Policy Bite: What is, or is not, Family Medicine?
Definitions, models and limits.
Amanda Howe, President Elect writes:
Many lectures and curricula begin with a definition – one commonly used in WONCA is:
- A doctor who is trained to deal with people across all life stages
- A medical generalist who can deal with all types of health problem at point of first contact in a community setting, and
- Offering a service that is comprehensive, accessible, focuses on a specific community, allows continuity over time, and is centred on the care of people - not specific parts of their body or diseases.
I have seen three broad models of Family Medicine worldwide:-
- Single handed practitioner, with a list of patients who may or may not live locally: there may be one other member of staff supporting the doctor. The personal link over time can be strong, as this doctor is solely responsible for their patients.
- A group practice, with several doctors, often also with nurses and health care assistants.
- A ‘department’ or other institutional setting, in a hospital alongside other specialist services.
But, whichever model exists, within that we also need to look at the following variables:
1. Scope of practice- many family doctors are not using the full scope of the discipline in their particular setting or practice.
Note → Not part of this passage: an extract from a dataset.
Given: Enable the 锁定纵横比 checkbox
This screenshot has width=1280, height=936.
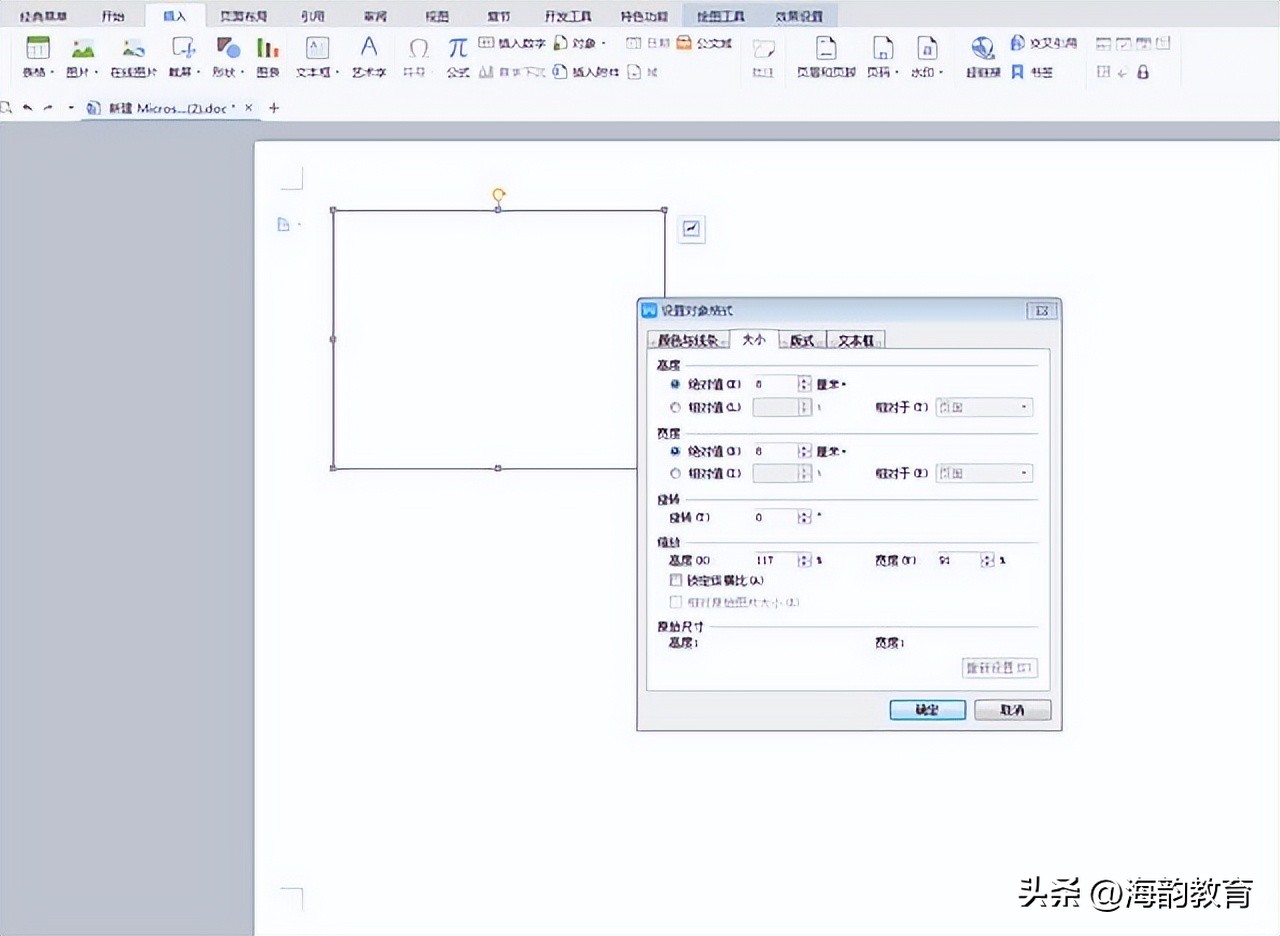Looking at the screenshot, I should 675,579.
For example, in U.K. family doctors are trained to see adults and children, also to do routine gynaecological and women’s and men’s health work – but in some countries family doctors only see adults, or do not do contraception or cervical cytology checks.
2. Relation to a population – some systems do not incentivise registration or continuity with a family doctor. Patients can switch providers frequently, or bypass primary care and go straight to hospital specialists. In some countries, family doctors may keep a registered ‘list’, but this may not be geographically based. A clinic which does not have continuity with its patients over time cannot easily implement preventive intervention programmes, nor identify unmet health needs and follow up on chronic disease management. And a clinic list which is not geographically based makes working with other agencies (e.g. community leaders, day care services) difficult.
Does this matter?
I think it does, at least at the level of the ‘system’. While individual circumstances and opportunities may vary, a health care system that does not implement the full scope of family medicine is likely to be less cost-effective. A doctor who cannot make a first assessment of most types of problems will not be able to supervise family medicine residents who need to learn to see a full breadth of patients. Individual doctors may choose a specific role in the course of a career which looks ‘less’ like family medicine. But we do need to be able to show the full range of our discipline in each country to allow it to be fully understood and utilised.
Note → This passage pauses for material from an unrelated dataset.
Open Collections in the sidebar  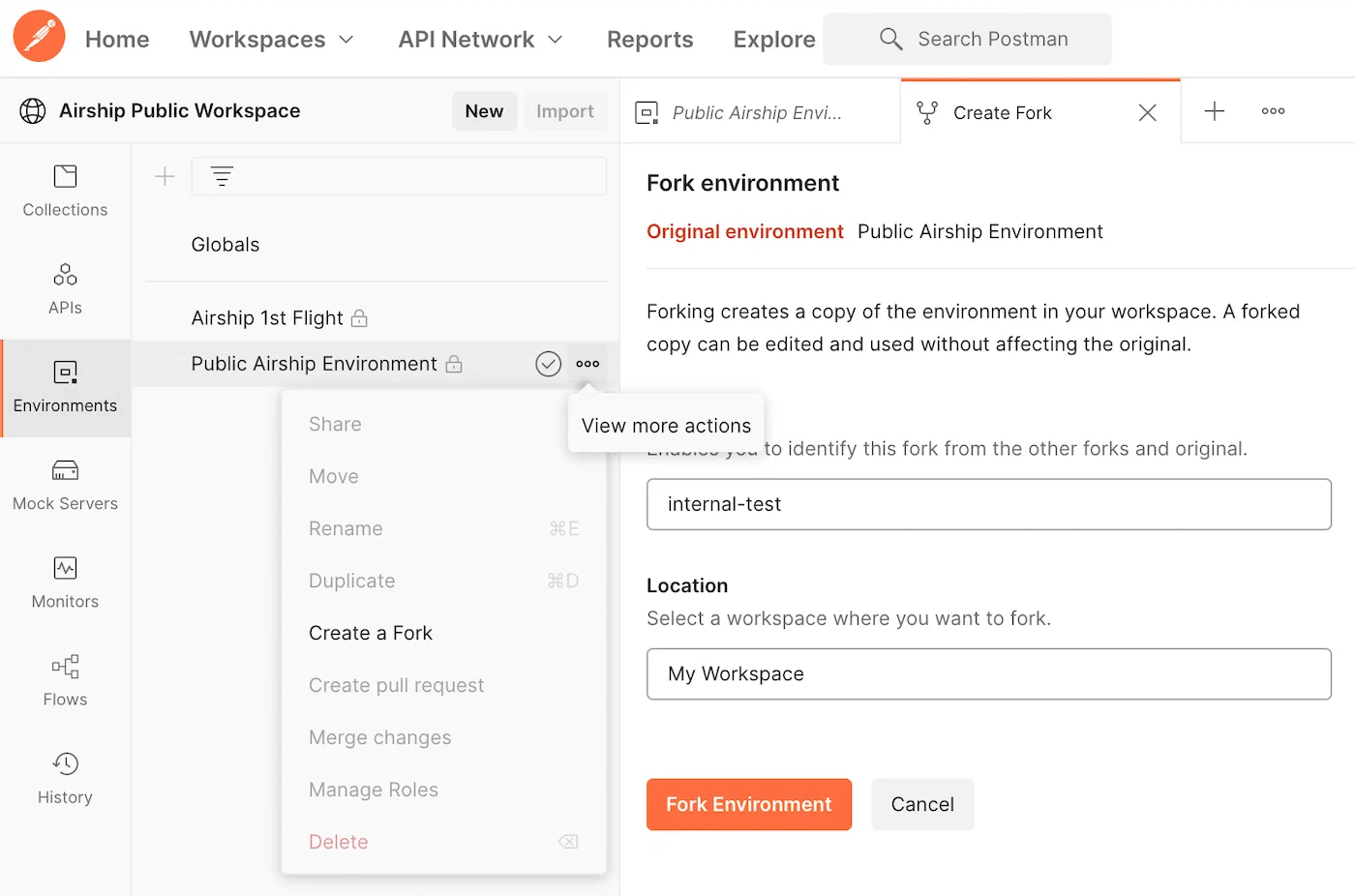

For countries ‘in transition’, where this is not yet possible, it is important both to be able to show some pilot schemes where there is ‘real’ Family Medicine (as in the definition at the beginning of this article), and to be able to discuss honestly and analytically how things would look different if the full ideal of family medicine was implemented across the system. At least in this way we can compare our current reality to a stronger future. It is also important to be clear about this when governments or funders propose a change in the system. Will it increase our ability to combine health promotion, prevention, screening, acute and chronic care for a group of patients over time? Or will the change proposed increase fragmentation and reduce the scope of our practice?
We need constantly to defend family medicine principles and to ensure that we work to enhance these over time.